--- DATA SUPPLIED ---
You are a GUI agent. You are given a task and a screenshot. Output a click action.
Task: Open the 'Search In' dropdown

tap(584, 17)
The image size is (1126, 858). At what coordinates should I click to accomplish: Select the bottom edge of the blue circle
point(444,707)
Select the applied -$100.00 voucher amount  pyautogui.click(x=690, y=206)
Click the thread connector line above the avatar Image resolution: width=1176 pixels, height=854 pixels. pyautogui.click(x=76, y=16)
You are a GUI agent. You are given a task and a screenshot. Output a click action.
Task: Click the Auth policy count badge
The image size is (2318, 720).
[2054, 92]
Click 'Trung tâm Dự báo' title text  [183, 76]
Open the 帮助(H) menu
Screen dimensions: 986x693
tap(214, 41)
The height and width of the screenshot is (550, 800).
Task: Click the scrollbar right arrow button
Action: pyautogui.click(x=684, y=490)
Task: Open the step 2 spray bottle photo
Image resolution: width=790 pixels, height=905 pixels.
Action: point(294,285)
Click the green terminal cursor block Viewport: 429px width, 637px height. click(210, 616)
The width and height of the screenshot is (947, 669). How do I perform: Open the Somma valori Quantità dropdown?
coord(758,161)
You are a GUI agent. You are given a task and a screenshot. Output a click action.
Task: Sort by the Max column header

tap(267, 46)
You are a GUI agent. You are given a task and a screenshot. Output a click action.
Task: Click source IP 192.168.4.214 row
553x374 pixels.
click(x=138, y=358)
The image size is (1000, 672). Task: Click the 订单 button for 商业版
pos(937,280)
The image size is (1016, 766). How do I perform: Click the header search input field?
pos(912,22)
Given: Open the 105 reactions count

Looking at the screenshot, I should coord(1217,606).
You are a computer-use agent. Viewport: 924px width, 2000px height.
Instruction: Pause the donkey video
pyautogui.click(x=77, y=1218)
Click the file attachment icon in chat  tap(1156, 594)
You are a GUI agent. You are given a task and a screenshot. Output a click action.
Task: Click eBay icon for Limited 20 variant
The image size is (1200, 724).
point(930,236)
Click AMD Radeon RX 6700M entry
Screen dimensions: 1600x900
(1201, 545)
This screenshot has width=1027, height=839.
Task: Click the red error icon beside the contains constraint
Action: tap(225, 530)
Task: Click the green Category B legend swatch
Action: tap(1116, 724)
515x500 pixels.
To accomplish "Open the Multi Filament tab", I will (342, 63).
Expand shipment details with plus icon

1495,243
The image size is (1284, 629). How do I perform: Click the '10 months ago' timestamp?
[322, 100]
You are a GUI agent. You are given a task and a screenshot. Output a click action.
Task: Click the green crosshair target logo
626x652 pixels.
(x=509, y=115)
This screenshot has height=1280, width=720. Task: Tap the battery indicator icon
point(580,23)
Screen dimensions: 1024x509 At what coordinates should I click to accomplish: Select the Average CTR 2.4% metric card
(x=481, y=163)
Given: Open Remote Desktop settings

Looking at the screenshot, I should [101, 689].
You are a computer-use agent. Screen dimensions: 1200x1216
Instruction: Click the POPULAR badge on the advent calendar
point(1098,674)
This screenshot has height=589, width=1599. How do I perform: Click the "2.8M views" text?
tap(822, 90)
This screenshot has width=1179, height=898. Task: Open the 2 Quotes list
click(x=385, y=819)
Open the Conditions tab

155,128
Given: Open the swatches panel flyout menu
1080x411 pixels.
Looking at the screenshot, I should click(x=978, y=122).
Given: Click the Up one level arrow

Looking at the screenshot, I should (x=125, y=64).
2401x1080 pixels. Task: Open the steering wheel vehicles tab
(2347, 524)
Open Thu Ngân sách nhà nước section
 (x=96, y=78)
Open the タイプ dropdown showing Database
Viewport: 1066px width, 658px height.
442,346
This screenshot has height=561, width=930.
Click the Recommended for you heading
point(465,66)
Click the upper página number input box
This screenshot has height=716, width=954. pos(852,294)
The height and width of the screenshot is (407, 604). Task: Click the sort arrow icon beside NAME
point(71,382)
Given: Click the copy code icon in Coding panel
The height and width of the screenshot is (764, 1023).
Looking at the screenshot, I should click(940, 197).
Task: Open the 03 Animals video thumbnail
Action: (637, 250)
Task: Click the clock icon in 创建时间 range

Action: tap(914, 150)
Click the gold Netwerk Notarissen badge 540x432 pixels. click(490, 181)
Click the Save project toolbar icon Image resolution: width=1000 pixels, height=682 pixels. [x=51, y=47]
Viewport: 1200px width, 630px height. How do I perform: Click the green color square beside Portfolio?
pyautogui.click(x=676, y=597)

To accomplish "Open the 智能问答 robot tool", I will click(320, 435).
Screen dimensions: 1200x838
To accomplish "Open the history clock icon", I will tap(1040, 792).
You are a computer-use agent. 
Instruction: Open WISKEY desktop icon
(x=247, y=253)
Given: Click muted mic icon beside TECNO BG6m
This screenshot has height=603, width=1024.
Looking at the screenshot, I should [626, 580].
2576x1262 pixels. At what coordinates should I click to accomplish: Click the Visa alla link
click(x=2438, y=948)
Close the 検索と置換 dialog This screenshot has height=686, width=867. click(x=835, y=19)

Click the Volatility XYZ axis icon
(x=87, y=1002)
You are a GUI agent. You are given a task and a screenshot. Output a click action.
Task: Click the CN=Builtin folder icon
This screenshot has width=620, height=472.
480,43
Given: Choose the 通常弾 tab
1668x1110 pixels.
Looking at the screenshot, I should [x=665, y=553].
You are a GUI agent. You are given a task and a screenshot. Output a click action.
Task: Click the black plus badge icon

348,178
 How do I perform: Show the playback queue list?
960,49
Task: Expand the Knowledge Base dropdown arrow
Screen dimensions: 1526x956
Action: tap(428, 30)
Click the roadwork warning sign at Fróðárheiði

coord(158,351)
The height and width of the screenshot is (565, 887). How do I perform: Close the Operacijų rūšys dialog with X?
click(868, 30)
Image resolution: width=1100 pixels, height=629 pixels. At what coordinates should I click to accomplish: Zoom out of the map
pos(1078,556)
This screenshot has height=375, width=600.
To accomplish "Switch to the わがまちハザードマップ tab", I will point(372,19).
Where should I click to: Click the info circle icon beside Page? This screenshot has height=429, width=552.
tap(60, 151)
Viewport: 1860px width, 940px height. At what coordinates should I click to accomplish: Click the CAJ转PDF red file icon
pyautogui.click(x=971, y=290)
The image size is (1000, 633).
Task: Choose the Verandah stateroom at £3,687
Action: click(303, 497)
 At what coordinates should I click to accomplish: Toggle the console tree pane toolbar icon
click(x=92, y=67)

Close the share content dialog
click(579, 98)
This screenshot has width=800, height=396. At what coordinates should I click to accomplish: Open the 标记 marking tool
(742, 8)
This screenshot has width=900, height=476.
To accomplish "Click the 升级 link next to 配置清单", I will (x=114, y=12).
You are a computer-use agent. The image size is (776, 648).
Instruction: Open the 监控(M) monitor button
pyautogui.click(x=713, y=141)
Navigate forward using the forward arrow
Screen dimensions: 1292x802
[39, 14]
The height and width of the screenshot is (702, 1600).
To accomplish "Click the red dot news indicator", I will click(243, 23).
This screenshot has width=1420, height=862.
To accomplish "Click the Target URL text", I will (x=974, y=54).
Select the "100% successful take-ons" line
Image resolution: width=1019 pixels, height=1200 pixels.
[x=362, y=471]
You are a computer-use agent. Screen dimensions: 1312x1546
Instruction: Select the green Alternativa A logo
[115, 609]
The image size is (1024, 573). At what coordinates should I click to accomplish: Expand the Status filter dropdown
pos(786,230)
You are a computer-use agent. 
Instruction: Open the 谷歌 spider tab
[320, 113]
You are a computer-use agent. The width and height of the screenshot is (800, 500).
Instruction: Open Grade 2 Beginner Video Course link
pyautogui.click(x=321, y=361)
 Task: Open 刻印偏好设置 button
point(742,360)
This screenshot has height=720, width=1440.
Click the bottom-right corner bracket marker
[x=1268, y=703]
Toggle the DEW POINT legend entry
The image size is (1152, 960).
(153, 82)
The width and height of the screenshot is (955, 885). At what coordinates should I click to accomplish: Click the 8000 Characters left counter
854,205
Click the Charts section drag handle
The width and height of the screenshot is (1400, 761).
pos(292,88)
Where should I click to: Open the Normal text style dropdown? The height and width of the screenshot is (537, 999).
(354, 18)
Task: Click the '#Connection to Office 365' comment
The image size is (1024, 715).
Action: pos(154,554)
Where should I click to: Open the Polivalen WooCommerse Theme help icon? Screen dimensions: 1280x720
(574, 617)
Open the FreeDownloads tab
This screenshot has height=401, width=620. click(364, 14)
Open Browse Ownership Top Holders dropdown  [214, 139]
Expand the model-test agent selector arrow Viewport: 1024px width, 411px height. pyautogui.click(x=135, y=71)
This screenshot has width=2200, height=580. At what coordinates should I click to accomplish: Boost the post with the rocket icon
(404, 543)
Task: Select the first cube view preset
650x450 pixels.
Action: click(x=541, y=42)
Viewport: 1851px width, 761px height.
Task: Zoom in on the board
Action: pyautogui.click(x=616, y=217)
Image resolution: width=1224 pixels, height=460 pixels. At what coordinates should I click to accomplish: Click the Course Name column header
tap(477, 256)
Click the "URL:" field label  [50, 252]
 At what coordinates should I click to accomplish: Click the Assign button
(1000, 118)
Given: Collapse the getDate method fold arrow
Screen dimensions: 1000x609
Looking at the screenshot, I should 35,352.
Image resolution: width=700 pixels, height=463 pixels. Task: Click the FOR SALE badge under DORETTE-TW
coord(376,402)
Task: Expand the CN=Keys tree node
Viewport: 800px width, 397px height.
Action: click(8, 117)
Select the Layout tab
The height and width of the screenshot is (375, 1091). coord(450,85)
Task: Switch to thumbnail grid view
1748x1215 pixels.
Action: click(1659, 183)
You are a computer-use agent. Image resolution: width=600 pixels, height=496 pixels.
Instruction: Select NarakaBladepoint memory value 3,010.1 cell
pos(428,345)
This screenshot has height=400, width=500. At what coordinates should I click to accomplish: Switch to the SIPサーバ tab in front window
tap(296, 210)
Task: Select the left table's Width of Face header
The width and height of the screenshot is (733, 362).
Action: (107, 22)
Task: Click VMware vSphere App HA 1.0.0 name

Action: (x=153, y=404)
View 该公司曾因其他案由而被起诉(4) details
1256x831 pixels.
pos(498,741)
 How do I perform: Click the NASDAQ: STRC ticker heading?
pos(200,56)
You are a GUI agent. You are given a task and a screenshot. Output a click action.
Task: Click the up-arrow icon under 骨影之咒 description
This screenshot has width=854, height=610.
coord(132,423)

--- WHAT NEEDS TO BE DONE ---
Give back only the lines from the one containing "Task: Select the left" through the final line of the entries above, exactly as written, both included.

--- REPLY TO THE EXERCISE ---
Task: Select the left table's Width of Face header
The width and height of the screenshot is (733, 362).
Action: (107, 22)
Task: Click VMware vSphere App HA 1.0.0 name

Action: (x=153, y=404)
View 该公司曾因其他案由而被起诉(4) details
1256x831 pixels.
pos(498,741)
 How do I perform: Click the NASDAQ: STRC ticker heading?
pos(200,56)
You are a GUI agent. You are given a task and a screenshot. Output a click action.
Task: Click the up-arrow icon under 骨影之咒 description
This screenshot has width=854, height=610.
coord(132,423)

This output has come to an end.